# What is the best pump for vivariums?



## toxicfrogaddiction (Apr 18, 2009)

I was wondering if there's a pump out there that's better than all the others (stronger, filters better..ect) 
Also is it possible to build a vivarium with a false bottom/waterfall pump and make it to where you never need to get in and unclog the pump or mess with it at all?

Thanks,
-Josh


----------



## Julio (Oct 8, 2007)

there are a lot of factors involved into how much water flow you want so that woudl determine the pump you want, and yes there are several ways to setup the pump so you never have to unclog it.


----------



## toxicfrogaddiction (Apr 18, 2009)

Julio said:


> there are a lot of factors involved into how much water flow you want so that woudl determine the pump you want, and yes there are several ways to setup the pump so you never have to unclog it.

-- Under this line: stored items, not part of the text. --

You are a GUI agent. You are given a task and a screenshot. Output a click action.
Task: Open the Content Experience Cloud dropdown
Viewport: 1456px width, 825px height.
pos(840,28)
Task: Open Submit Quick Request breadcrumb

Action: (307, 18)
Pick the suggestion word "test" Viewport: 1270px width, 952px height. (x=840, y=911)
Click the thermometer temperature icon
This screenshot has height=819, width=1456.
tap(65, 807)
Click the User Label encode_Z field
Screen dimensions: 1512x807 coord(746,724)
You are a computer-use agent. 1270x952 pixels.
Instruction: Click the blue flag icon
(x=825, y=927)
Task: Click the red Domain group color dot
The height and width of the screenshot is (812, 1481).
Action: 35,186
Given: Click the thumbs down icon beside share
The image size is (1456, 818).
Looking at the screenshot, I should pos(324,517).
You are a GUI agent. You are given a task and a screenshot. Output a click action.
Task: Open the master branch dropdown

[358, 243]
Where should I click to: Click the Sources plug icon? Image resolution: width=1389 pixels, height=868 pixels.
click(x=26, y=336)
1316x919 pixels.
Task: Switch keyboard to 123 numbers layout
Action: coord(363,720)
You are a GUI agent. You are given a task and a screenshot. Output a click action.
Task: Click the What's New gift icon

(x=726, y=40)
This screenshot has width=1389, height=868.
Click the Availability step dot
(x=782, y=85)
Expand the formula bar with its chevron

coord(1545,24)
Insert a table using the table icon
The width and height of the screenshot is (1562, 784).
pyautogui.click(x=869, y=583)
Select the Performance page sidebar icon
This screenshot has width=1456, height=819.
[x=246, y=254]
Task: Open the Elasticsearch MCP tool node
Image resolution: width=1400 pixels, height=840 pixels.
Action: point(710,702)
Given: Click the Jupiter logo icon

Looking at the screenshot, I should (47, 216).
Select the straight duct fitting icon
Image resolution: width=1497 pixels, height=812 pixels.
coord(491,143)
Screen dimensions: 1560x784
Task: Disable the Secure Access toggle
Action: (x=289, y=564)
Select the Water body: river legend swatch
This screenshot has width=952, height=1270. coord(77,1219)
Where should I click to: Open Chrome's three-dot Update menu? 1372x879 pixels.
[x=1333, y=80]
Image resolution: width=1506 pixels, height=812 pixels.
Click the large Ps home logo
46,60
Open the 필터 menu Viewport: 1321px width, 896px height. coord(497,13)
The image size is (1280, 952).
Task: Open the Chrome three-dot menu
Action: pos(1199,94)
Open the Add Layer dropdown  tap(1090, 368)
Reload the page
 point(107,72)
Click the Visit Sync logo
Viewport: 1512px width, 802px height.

Do you have any good links indicating how to do so? Or could you tell me any tips from personal experience??


----------



## Otis (Apr 16, 2006)

I have always used micro-jets, they are tiny and will operate in extremely shallow water compared to most other pumps. There's the 303 and the 404 model, I use the 303 and its always been strong enough for what I use them for. Its adjustable so you can make the flow however strong you want.

drsfostersmith have them for like 17, but they are out of stock atm. Amazon usually has them for cheaper so I would check that out.


----------



## R1ch13 (Apr 16, 2008)

You could also look into the Eheim power compact range..

There are 3 different sizes, they are all very good quality, they can run on dry, and the smallest can pump water to a height of 1metre, these being only 54.5 x 34.5 x 51.5mm which is the perfect size if your using an "access shoot" at the back of your tank...

They are fairly cheap, and also have an adjustable flow rate which is good for fine tuning your flow.

Id recommend these to anyone.

Richie


----------



## Julio (Oct 8, 2007)

http://www.dendroboard.com/forum/pa...bottom-using-leca-water-feature-question.html
http://www.dendroboard.com/forum/beginner-discussion/41927-waterfall-pump-help-needed.html
http://www.dendroboard.com/forum/me...-latest-rock-wall-tank-18x18x24-exoterra.html
http://www.dendroboard.com/forum/members-frogs-vivariums/41217-our-favorite-vivariums.html


----------